Monday, May 12, 2014

Add two DIY Carbon Disc Wheels

Finished Wheels with Carbon Fiber Covering

If you have read this blog previously, you probably get a sense that I hate to spend good money on expensive frames and parts if I can figure out a way to build those myself for a much more reasonable price. The one area for which I may be able to gain the greatest benefit (speed) for the least amount of cash, is to build disc wheels.

My initial search of what others have done relative to DIY disc wheels was to find that many had bought sheets of plastic, cut a circle from it, slice the circle from its center to its perimeter, and make a "cone" or disc that fits from the hub, to the spokes and to the rim.  Then the do-it-yourselfer would then glue, tape, and/or mechanically fasten the plastic disc in place relative to the hub, spokes and rim.

Some studies even propose that DIY disc wheel covers perform equal to the expensive carbon fiber disc wheels.
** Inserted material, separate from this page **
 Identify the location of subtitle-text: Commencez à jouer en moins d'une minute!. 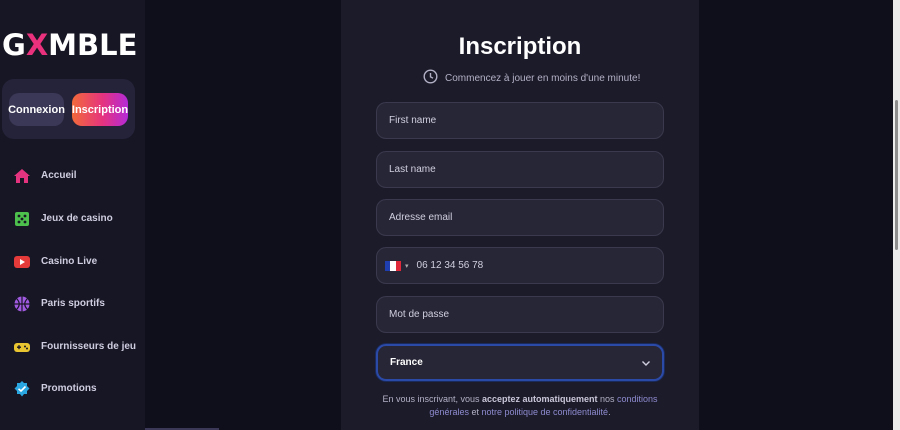
(543, 78).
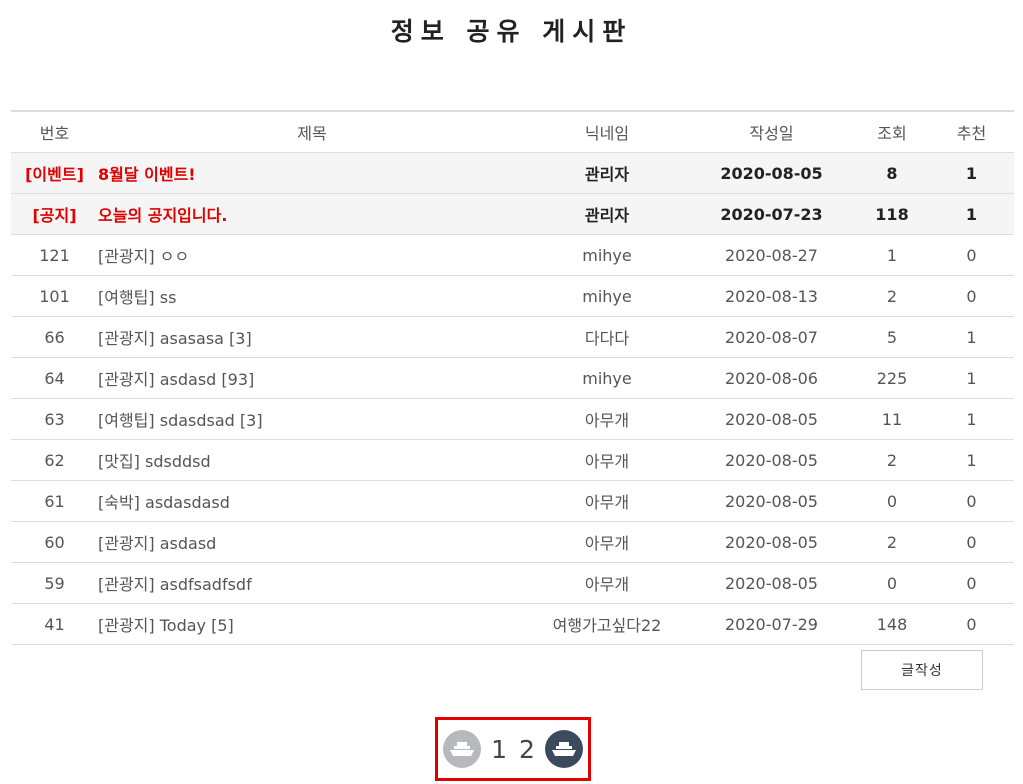 This screenshot has width=1023, height=784. Describe the element at coordinates (892, 378) in the screenshot. I see `row-views: 225` at that location.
As I was searching the subject, I found that many disc wheels actually contain spokes.  Well my existing wheels contain spokes.  And those wheels do not have rim brakes...

After ordering 24"x24" - 3/32" ABS plastic sheets, I retrieved the delivered box from the front door, only to find that the box of plastic was actually pretty heavy.  I do not need more weight for the handcycle! So I decided to use a a similar technique as mentioned above, but with a single layer of carbon-fiber substituted for the ABS plastic.  This would reduce the weight considerably.
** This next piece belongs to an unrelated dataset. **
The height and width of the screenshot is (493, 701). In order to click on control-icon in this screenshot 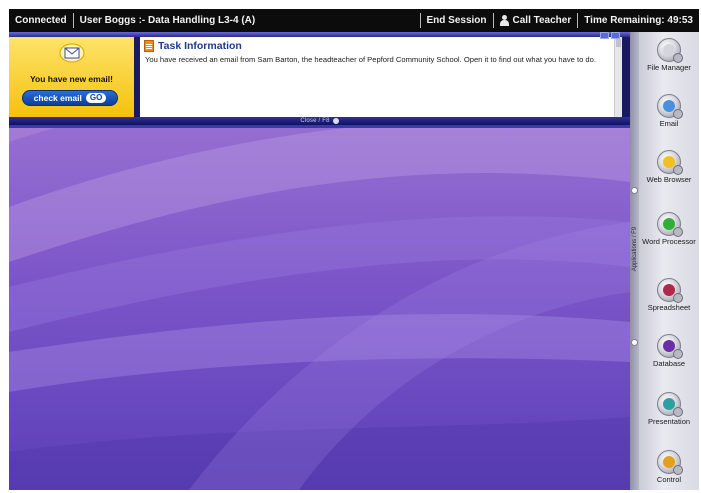, I will do `click(670, 462)`.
The process of building the wheels was to use one layer of carbon fiber for each disc (one disc per side of each wheel).  I laid out the carbon fiber fabric on the ABS plastic I had bought (with the intention of building wheel covers). This ABS plastic was cut to a diameter that slightly larger than the wheel rim. I then applied the West System 206 epoxy to the carbon fiber fabric. The side of the carbon fiber fabric on the ABS-side was to be the finished surface.  After the epoxy cured, I was able to remove the carbon fiber from the ABS plastic.  It did not stick (to speak of). This gave me a fairly clean, flat and finished piece of single-layer carbon fiber.
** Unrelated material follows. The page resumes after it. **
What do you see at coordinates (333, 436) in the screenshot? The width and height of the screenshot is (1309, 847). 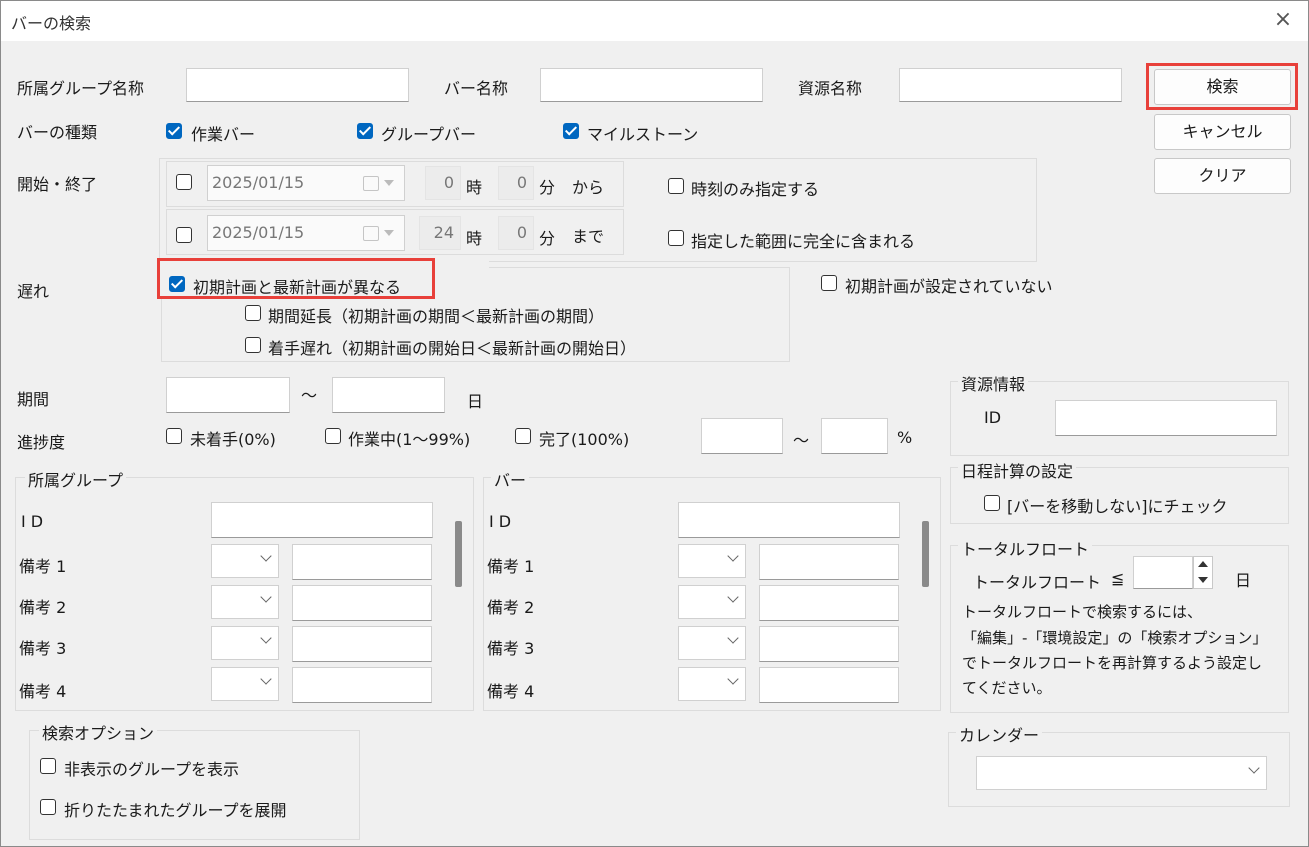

Each  carbon fiber disc, after I sliced it from the center out and cut the hole for the hub, was glued to the rim. Of course the hub and spokes were in place on the rim.  The discs were oversized initially  There is an overlap now where the disc was sliced from its center outward as it is fitted to the hub outward to the rim. This is to accommodate the dishing of the wheel.  I applied epoxy to the overlapped area of the disc.

After the epoxy attaching the carbon fiber disc to the rim cured, the extra carbon fiber that extended past the edge of the rim was removed with a dremel tool.  

The first 30 miles on the DIY Carbon Fiber Wheel Covers went quite well.  I was surprised that the wheels were not "louder."  In the past, I have often heard cyclists with carbon-fiber wheels approaching me long before I was passed due to the vibrations/drum effect.  I expected the same from these.  But my expectations were not quite met.

Thursday, May 1, 2014

After 150 miles...

Delta-handcycle after the first 150 miles
My thoughts after 150 miles...

1 -- The handcycle feels pretty good.  That is, it fits like a glove -- or more precisely -- a recliner fit to my body.  As an example, when the weather is bad or I start a late workout I put the handcycle on the rollers, indoor, and throw a couple of  movies on the "big screen", I often do not get off the bike even after I finish the workout. Instead, I continue to lay on the bike to finish the films.  Hell, it's more comfortable than a chair.

My recliner for movies...

2 -- The disc brake is fantastic.  I will never ride a handcycle without a disc brake again.  On my next bike, I will design two of them into it.

3 -- The bike is LOW to the ground.  That makes it nice for getting off the bike.  I just slide over to the garage floor.

 4 -- Faster? I don't yet know if the bike is faster as compared to my Force-G or not.  My right shoulder is 4-5 months past the surgery.  The shoulder is getting stronger quickly but I cannot push particularly hard.  Though on a couple of small downhill areas of my "nightly" ride, I would hit 26 mph max (after a climb). In comparison, without pushing, I did hit 27 mph with this bike.  So, this bike is at least as fast as my old one.  BTW, I had modified the Force-G such that I was laying pretty flat on it as well.  I am carrying about 7 extra pounds on the bike (about equally divided between the transmission and the carbon fiber). As well, after many months of little activity I have gained 7 pounds of fat.

5 -- I had to rebuild the handles in order that my hands would be more comfortable (the other handles were too small). Additionally, I wanted the right handle to have the twist shifter built right into it.  The design works out very well!  It is comfortable for short rides.  The real test will come on the 200K and longer rides.  That is when the hands cramp and shifting becomes more difficult.